Идея с сапогом вообще не приходила ему в голову, пока не пришло то письмо и все не закрутилось, как карусель. В том месте, где Шунька родился, сапоги, конечно, лизали. И еще как лизали. Но вот обряда из этого не делали, и Шуньку еще покойница-мать как-то исподволь, без особых внушений, приучила, что сапоги языком не лижут. Нехорошо это. Негигиенично. Пусть другие лижут – а ты, Шунечка, не лижи. Шунечка и не лизал, гордо и строго считая, что лизать сапоги стыдно. Полезно иногда, это да. Но стыдно. Значит – нельзя.
А вот, оказывается, и не стыдно? А вот, оказывается, и можно? А вот, оказывается, и обязательно? Мысли вихрились в Шунькиной черноволосой голове с медным отливом, вихрились и не давали спать. Если бы покойница-мать узнала… Да что там мать. Он сам никак, ни коим образом не мог себе представить, как это можно – выйти на площадь, при всех (на Общее Собрание приходит целая толпа), встать на колени (это-то еще ладно), и – что? Высунуть язык? Или заранее не высовывать, а высунуть уже потом? Или просто голову наклонить и понюхать? Да нет, вроде, понюхать нельзя, надо обязательно лизнуть, и тогда…

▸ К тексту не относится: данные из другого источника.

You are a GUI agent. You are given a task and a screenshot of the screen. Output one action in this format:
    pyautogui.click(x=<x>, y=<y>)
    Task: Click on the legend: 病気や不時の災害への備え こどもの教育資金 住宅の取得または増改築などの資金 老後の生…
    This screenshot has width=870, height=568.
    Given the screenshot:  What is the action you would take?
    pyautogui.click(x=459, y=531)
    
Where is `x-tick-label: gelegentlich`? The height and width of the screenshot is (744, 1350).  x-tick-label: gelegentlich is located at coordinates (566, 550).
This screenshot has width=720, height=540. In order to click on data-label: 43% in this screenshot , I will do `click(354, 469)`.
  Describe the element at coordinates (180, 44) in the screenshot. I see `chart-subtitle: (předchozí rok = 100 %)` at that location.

В «тогда» заключалась основная сложность. Лизнуть сапог, само по себе, конечно, не фонтан как приятно, но максимум можно и лизнуть. В прошлом году он на спор жабу лизнул – и ничего, не умер. А потом что? Получить в себя, в самую свою нутрь, какое-то вещество, которое заставит его быть – другим? Говорить то, что он говорить не хочет, или уже хотеть это говорить? Вести себя иначе только потому, что так вести себя НАДО, и не надо вести себя не так?
Думалось: а я их обману. Я наклонюсь и, может, даже приложусь самым языковым кончиком, а другим я не стану. И говорить буду все то же самое, а если и не то же самое – то прекрасно осознавая, как же я морочу им голову. Но в какой-то момент домой к Шуньке, под его метания, пришел сам Сенна.

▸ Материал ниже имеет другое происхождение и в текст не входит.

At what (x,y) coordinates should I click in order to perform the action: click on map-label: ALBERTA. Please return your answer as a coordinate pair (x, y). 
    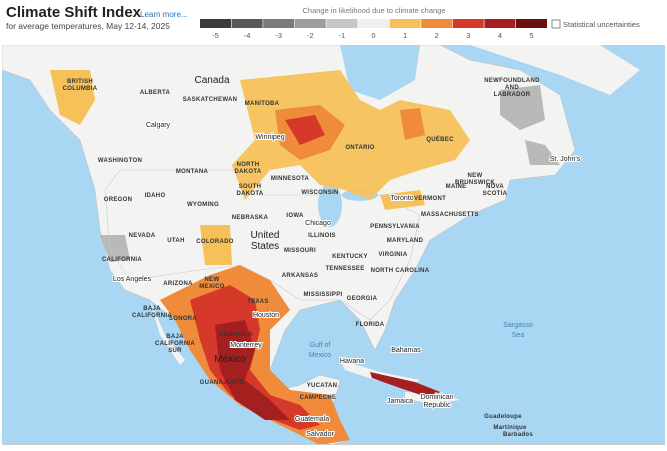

Сенна был жгуче, ярчайше, вызывающе черноволос. Сенна был знаменит и уважаем в Городе. Сенна родился там же, где Шунька. Сенна говорил на том языке, на котором говорила мать. Шунька ожил. Сенна был понимающ и приязнен, Сенна действительно хотел помочь.
– Понимаете, Шуня, – говорил Сенна, волнуясь, – через это просто надо пройти, и все. Все через это прошли. Я тоже через это прошел, причем в довольно позднем возрасте. Да, это унижение (мы-то с Вами, Шуня, понимаем, насколько же это унижение) – но такова суть процесса. Чтобы придти к Городу, чтобы войти в него, надо пройти через унижение. Надо сделать шаг. Я согласен, Шуня, что придумавшие такое – моральные уроды, слабые люди, люди, одержимые страхами. Мы-то с Вами, Шуня, знаем им цену. Но не пройдя через их процесс, не подвергнув себя этому унижению, таким как мы с Вами в этом Городе не повзрослеть. Не вырасти.